→ Records shown
________________________________________

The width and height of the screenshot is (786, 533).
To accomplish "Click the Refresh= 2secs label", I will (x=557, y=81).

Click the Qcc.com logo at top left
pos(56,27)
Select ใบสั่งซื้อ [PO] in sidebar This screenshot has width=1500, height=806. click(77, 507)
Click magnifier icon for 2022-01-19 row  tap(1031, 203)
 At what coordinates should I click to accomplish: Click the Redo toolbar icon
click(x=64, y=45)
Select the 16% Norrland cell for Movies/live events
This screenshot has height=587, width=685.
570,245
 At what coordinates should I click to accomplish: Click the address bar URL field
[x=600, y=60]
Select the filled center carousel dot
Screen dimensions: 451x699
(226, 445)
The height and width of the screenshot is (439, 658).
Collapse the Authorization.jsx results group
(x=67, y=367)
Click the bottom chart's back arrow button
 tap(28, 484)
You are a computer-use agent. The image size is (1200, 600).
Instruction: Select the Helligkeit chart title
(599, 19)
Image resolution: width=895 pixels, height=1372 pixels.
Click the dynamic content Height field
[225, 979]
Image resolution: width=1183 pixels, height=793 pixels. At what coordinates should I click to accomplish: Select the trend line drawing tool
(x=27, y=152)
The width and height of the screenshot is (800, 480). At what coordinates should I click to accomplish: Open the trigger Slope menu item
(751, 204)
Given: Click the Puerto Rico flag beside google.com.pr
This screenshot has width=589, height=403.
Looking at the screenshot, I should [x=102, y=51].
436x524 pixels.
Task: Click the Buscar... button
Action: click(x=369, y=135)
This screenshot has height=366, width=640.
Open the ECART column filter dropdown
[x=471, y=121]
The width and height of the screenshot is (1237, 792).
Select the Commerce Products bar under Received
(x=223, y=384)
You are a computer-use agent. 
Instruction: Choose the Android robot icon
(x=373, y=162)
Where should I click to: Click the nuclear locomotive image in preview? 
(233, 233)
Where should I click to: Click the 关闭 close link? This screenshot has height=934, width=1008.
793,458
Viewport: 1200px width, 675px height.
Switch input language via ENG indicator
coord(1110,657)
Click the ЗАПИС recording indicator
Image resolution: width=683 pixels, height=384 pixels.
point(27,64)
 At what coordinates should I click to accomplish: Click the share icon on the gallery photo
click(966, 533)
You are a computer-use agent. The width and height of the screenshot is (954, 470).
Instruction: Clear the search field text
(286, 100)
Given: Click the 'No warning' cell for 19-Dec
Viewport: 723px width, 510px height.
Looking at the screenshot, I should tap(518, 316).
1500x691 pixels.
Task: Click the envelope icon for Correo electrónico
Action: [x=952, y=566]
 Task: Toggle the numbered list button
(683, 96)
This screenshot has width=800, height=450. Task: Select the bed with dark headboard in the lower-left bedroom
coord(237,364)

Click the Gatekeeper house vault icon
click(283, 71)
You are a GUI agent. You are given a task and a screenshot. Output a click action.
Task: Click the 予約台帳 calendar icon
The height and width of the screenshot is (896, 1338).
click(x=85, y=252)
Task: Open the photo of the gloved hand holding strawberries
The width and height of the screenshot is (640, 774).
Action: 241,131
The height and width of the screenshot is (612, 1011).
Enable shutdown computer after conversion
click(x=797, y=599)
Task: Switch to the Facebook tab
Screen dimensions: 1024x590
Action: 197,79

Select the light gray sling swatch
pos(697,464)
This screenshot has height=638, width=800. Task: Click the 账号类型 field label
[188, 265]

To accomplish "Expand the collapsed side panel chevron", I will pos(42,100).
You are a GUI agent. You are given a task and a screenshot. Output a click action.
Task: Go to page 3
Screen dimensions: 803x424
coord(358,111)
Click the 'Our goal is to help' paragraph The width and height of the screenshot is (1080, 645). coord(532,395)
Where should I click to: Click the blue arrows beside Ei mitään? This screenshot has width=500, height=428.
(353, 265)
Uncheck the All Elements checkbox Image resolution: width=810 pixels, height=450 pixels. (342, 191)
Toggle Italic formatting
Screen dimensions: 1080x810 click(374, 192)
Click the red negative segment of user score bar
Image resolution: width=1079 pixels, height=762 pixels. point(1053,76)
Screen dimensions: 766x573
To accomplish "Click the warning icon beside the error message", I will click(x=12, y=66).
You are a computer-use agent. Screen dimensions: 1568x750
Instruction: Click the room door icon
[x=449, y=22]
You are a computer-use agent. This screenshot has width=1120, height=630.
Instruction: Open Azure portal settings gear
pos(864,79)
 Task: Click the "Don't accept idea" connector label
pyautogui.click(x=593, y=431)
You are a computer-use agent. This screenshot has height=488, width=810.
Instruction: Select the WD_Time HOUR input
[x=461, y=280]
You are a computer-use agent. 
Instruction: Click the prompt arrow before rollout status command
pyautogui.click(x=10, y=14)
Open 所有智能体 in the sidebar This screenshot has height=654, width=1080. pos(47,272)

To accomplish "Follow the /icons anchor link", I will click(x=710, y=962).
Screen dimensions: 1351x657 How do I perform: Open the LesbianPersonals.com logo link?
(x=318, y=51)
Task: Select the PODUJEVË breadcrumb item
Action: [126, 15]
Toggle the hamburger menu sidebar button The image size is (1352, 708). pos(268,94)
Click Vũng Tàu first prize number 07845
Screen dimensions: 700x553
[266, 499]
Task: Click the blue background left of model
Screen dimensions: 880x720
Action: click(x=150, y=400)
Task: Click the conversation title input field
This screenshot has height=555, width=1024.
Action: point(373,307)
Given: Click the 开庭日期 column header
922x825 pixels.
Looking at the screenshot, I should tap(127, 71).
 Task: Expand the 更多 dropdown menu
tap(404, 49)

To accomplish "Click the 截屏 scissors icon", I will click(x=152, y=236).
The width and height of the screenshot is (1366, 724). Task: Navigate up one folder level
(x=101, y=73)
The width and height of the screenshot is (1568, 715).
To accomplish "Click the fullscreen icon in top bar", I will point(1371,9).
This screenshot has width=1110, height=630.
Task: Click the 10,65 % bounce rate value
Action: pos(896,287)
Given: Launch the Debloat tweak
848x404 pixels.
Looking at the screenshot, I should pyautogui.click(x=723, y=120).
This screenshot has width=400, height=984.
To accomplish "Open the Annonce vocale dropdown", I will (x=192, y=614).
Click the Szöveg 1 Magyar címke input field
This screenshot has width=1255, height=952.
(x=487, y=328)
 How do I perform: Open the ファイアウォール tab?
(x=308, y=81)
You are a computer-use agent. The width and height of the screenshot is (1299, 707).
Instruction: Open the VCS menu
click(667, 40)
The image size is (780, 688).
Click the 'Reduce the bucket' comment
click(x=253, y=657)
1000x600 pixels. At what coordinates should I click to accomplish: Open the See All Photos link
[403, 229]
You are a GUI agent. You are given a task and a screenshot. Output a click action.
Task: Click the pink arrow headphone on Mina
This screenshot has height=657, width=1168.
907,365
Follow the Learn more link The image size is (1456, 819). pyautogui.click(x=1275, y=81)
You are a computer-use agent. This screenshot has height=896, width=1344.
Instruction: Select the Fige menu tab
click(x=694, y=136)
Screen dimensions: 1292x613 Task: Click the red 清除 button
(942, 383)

________________________________________

Set down exactly the lines of the data above, beginning with the line that has "The width and height of the screenshot is (1366, 724)." and ending with the line that has "Given: Launch the Debloat tweak", and no others.

→ Problem solution
The width and height of the screenshot is (1366, 724). Task: Navigate up one folder level
(x=101, y=73)
The width and height of the screenshot is (1568, 715).
To accomplish "Click the fullscreen icon in top bar", I will point(1371,9).
This screenshot has width=1110, height=630.
Task: Click the 10,65 % bounce rate value
Action: pos(896,287)
Given: Launch the Debloat tweak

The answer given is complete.